Calibration Metrics¶
This module provides various metrics for evaluating calibration quality.
Calibration Error Metrics¶
Mean Calibration Error¶
- calibre.mean_calibration_error(y_true: ndarray, y_pred: ndarray)[source]¶
Calculate the mean calibration error.
- Parameters:
y_true – Ground truth values (0 or 1 for binary classification).
y_pred – Predicted probabilities.
- Returns:
mce (float) – Mean calibration error.
- Raises:
ValueError – If arrays have different shapes.
Examples
>>> import numpy as np >>> y_true = np.array([0, 1, 1, 0, 1]) >>> y_pred = np.array([0.2, 0.7, 0.8, 0.4, 0.6]) >>> mean_calibration_error(y_true, y_pred) 0.26
Binned Calibration Error¶
- calibre.binned_calibration_error(y_true: ndarray, y_pred: ndarray, x: ndarray | None = None, n_bins: int = 10, strategy: str = 'uniform', return_details: bool = False)[source]¶
Calculate binned calibration error.
- Parameters:
y_true – Ground truth values.
y_pred – Predicted values.
x – Input features for binning.
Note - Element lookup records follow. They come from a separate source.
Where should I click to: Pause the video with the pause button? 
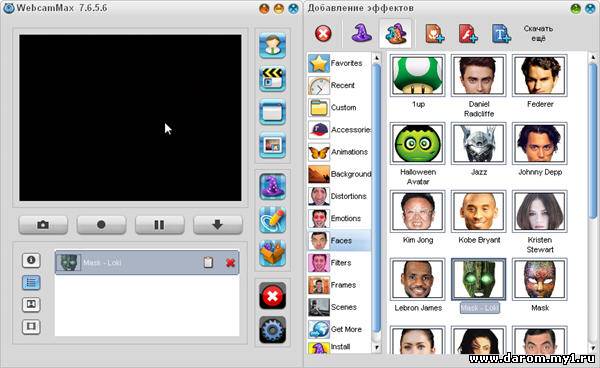point(160,225)
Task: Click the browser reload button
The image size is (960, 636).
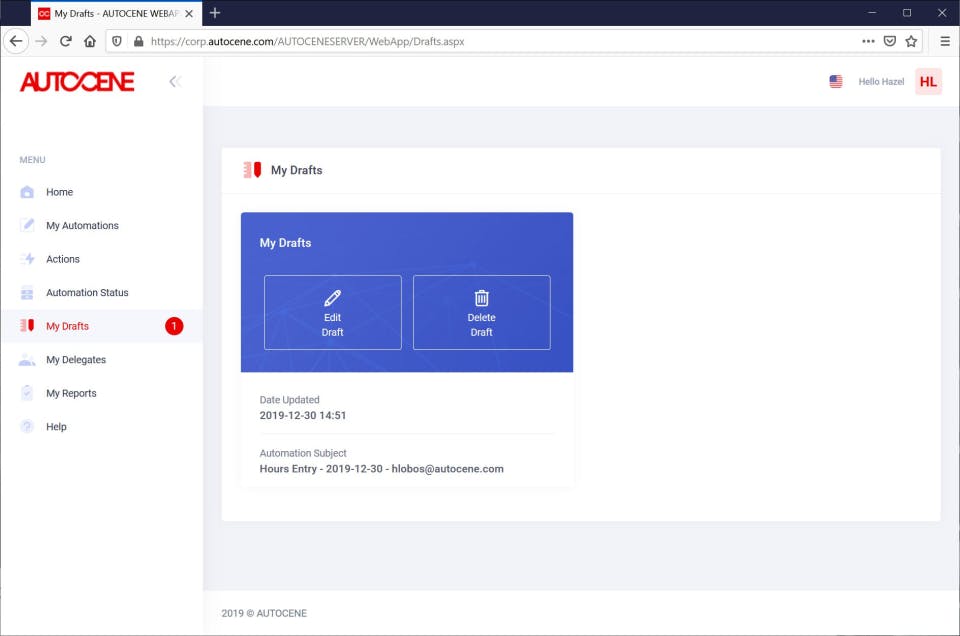Action: [x=66, y=41]
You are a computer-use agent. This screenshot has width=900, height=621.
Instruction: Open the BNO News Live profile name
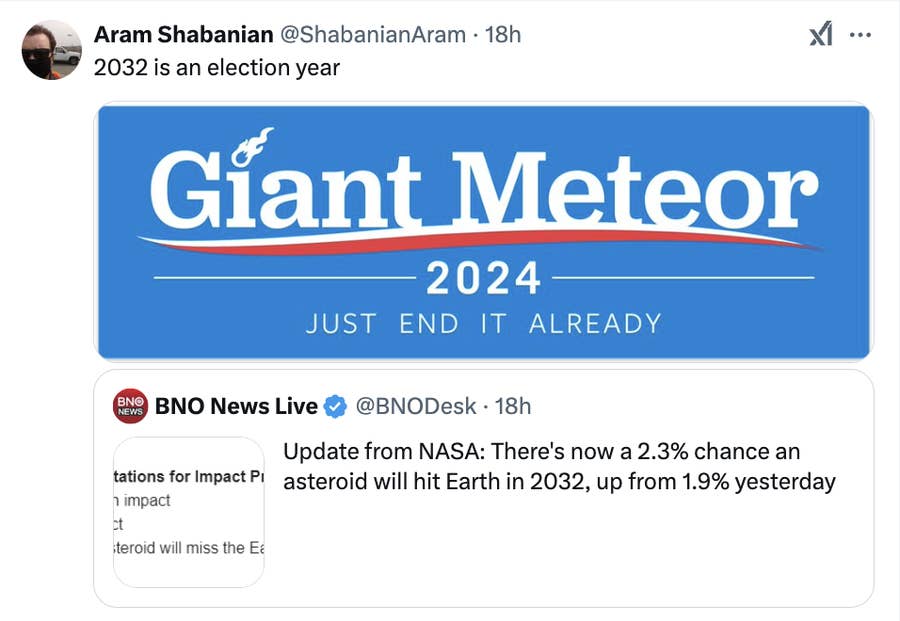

If None, y_pred is used for binning.
n_bins – Number of bins.
strategy – Strategy for binning: - ‘uniform’: Bins with uniform widths. - ‘quantile’: Bins with approximately equal counts.
return_details – If True, return bin details (bin centers, counts, mean predictions, mean truths).
- Returns:
bce (float or dict) – Binned calibration error. If return_details is True, returns a dictionary with BCE and bin details.
- Raises:
ValueError – If arrays have different lengths or unknown binning strategy.
Examples
>>> import numpy as np >>> y_true = np.array([0, 1, 1, 0, 1]) >>> y_pred = np.array([0.2, 0.7, 0.8, 0.4, 0.6]) >>> binned_calibration_error(y_true, y_pred, n_bins=2) 0.05
Expected Calibration Error¶
- calibre.expected_calibration_error(y_true: ndarray, y_pred: ndarray, n_bins: int = 10)[source]¶
Calculate Expected Calibration Error (ECE).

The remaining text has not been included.